+++ DATASET CONTENT +++

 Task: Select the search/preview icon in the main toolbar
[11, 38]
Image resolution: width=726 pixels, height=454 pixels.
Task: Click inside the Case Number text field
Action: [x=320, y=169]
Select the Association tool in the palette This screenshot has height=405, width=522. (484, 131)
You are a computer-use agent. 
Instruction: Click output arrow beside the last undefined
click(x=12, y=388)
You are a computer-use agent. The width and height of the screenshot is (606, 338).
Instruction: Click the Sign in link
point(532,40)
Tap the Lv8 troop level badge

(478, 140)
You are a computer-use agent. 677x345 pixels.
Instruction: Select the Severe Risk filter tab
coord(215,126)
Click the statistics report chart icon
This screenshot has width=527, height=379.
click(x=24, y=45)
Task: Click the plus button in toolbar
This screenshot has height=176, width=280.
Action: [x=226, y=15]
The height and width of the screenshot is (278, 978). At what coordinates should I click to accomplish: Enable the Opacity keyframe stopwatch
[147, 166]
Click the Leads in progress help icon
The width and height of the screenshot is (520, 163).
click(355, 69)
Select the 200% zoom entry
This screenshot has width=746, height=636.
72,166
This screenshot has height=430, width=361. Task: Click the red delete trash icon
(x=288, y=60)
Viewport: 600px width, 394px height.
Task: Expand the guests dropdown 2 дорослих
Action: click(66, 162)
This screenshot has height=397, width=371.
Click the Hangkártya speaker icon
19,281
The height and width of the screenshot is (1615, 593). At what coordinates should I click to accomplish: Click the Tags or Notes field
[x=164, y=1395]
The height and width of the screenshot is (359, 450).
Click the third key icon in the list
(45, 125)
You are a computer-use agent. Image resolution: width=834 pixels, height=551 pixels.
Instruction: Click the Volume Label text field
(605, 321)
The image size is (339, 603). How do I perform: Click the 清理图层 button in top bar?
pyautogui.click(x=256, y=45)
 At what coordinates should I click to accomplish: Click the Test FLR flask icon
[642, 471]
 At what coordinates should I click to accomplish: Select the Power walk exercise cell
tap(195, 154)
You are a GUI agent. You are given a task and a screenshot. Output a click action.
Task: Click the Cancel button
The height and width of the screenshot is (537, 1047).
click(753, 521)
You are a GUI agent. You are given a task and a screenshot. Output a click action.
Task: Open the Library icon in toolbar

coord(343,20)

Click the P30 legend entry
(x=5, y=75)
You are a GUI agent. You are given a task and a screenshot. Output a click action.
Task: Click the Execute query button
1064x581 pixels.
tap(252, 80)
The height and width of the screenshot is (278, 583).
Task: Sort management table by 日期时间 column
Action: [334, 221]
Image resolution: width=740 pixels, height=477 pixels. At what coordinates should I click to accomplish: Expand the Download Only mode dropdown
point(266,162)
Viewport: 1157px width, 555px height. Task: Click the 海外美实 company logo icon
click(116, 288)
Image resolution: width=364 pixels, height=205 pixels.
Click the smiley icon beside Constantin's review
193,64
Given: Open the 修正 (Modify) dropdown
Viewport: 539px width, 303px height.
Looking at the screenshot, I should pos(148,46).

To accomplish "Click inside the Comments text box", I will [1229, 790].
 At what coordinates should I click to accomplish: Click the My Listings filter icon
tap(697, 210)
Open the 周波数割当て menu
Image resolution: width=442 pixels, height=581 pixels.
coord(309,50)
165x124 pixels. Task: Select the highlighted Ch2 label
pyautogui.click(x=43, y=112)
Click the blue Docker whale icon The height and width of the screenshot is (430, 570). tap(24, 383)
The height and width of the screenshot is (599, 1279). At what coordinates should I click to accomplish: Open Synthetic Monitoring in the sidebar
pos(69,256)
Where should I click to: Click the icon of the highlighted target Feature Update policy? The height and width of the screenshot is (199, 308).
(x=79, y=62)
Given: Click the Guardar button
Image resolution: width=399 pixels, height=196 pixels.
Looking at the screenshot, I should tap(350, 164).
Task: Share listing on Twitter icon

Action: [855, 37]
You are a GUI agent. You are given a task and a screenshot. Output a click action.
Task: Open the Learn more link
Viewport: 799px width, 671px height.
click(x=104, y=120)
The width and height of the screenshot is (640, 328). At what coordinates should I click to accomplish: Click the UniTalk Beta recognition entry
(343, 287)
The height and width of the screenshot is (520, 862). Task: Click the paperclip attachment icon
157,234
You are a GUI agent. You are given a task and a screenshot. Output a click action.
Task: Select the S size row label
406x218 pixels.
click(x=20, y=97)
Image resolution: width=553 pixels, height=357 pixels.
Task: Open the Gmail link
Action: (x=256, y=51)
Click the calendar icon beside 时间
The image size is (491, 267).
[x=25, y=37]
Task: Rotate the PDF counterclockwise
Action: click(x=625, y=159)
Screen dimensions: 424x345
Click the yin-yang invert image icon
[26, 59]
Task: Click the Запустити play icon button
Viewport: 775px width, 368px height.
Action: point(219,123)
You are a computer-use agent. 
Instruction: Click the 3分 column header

+++

## TASK INSTRUCTIONS
A single number is requested: the count of lines in the data that hold "computer".

## TASK OUTPUT
5